Casa Loma is located on Austin Terrace at Spadina Road, on an escarpment (Davenport Hill) above Davenport Road. Davenport runs along the bottom of the escarpment, which was the shoreline of Lake Iroquois, the predecessor of Lake Ontario (coordinates ). Casa Loma affords views down the escarpment and Spadina Avenue into the heart of Toronto. The stables are located at 330 Walmer Road and the Hunting Lodge at 328 Walmer Road.

Casa Loma is served by St. Clair West Station and Dupont Station on the Yonge-University line of the Toronto subway.

== Film location ==
Casa Loma is a popular location for use in film and television. It has served as a location for movies such as Strange Brew, Chicago, The Tuxedo, Scott Pilgrim vs. the World, Warehouse 13, Crimson Peak, Twitches, Twitches Too, and The Pacifier. It has portrayed the X-Mansion in X-Men, and Wayne Manor in Titans.

Comic books and children's novels that have used it include the Scott Pilgrim series and Eric Wilson's murder mystery The Lost Treasure of Casa Loma. In the CBC Television show Being Erica, the episode "Mi Casa, Su Casa Loma" features Casa Loma prominently as the place where main character Erica Strange works.

It also appeared in the television adaptation of R. L. Stine's Goosebumps series' A Night In Terror Tower. Casa Loma also features prominently in the biography-documentary of Sir Henry Pellatt, The Pellatt Newsreel: the Man who Built Casa Loma, which was nominated for a 2009 Gemini for Best Biography Documentary. TV show Hemlock Grove was also filmed there as well as The Mortal Instruments: City of Bones and related Shadowhunters.

Exterior shots of the building were used in the Gothic TV show Strange Paradise.

It is also the filming location of the 2016 TV film The Rocky Horror Picture Show: Let's Do the Time Warp Again, where scenes at Dr. Frank N. Furter's castle and the movie theatre where the audience participated were filmed. Ivy Levan's performance of the song "Science Fiction Double Feature" was filmed at Casa Loma (a movie theatre marquee was placed at the front entrance of the castle for filming).

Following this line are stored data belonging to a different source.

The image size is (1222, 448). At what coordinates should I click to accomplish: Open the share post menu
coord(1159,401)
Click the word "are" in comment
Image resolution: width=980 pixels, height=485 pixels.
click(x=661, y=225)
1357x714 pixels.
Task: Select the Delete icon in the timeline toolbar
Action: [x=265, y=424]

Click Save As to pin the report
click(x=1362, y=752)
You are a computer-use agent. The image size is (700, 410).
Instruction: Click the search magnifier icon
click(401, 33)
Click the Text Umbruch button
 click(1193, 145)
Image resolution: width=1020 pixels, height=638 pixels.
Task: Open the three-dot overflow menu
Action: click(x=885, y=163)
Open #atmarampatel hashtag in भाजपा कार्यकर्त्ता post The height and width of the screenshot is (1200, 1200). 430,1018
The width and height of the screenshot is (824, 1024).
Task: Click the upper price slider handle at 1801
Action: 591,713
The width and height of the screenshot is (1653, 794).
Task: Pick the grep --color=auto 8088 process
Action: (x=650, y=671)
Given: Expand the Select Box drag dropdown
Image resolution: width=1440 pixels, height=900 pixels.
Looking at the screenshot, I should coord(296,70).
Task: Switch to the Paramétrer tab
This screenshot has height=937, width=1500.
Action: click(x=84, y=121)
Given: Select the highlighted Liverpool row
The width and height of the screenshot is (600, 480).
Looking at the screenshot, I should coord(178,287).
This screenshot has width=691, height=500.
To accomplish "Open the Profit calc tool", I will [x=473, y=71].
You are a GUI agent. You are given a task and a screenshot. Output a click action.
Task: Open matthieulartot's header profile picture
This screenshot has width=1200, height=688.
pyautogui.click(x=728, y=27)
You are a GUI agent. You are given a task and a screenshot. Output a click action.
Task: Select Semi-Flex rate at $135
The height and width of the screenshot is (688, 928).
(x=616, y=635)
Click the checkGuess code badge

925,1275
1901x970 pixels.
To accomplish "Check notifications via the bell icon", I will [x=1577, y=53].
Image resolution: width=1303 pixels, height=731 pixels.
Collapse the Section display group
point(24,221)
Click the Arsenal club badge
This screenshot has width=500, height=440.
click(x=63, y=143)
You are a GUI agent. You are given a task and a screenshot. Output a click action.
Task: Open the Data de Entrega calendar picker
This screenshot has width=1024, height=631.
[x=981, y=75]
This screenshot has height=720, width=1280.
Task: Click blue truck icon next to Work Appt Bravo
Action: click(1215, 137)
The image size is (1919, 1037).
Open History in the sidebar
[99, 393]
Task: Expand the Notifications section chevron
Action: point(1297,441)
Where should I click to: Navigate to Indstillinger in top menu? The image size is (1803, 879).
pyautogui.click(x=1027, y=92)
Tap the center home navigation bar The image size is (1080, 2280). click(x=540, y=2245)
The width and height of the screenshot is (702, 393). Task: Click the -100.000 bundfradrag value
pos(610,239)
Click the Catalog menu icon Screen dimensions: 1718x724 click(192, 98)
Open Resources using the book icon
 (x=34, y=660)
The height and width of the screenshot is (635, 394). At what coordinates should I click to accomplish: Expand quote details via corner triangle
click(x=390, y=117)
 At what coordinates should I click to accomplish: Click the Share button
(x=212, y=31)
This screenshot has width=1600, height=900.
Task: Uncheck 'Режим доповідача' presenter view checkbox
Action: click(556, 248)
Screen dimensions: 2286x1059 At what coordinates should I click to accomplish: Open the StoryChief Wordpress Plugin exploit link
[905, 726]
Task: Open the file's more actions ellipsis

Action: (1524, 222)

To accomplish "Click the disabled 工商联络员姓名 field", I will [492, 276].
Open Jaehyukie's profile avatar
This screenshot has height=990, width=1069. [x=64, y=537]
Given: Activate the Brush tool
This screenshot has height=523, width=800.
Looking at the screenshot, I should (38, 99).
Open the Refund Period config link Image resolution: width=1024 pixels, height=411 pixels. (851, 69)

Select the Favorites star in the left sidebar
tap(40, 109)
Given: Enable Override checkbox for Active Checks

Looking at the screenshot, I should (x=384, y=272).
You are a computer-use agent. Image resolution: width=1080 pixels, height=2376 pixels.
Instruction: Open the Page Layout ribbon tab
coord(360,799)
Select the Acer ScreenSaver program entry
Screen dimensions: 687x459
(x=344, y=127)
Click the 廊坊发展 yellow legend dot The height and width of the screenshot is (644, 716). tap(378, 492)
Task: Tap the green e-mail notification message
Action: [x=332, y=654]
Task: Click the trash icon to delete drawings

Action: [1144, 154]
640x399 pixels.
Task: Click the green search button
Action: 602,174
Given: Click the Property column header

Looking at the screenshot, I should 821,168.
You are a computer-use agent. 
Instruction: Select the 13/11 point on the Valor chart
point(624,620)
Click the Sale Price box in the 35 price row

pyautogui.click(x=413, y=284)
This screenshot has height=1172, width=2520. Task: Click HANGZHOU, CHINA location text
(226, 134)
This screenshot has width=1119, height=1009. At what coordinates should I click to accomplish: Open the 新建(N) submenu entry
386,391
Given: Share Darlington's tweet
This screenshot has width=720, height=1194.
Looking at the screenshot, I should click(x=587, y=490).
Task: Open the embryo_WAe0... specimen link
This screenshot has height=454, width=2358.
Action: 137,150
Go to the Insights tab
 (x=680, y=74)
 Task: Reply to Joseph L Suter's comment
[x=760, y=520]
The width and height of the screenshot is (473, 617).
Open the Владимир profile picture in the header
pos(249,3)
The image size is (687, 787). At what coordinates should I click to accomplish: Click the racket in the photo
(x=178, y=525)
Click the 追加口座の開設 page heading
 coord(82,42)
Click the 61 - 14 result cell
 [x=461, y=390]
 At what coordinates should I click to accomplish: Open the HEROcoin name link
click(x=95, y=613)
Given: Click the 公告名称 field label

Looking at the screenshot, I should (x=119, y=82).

In 2018, Casa Loma served as a filming location for the 2019 American black comedy thriller Ready or Not.

In 2022, Casa Loma was the filming location of the music video for Wait for U by Future and Drake.

In 2025, Top Chef: Destination Canada filmed the Episode 4 Elimination challenge at Casa Loma.

In 2026, Casa Loma was one of the filming locations for the Team Challenge of the eleventh episode of MasterChef: Global Gauntlet.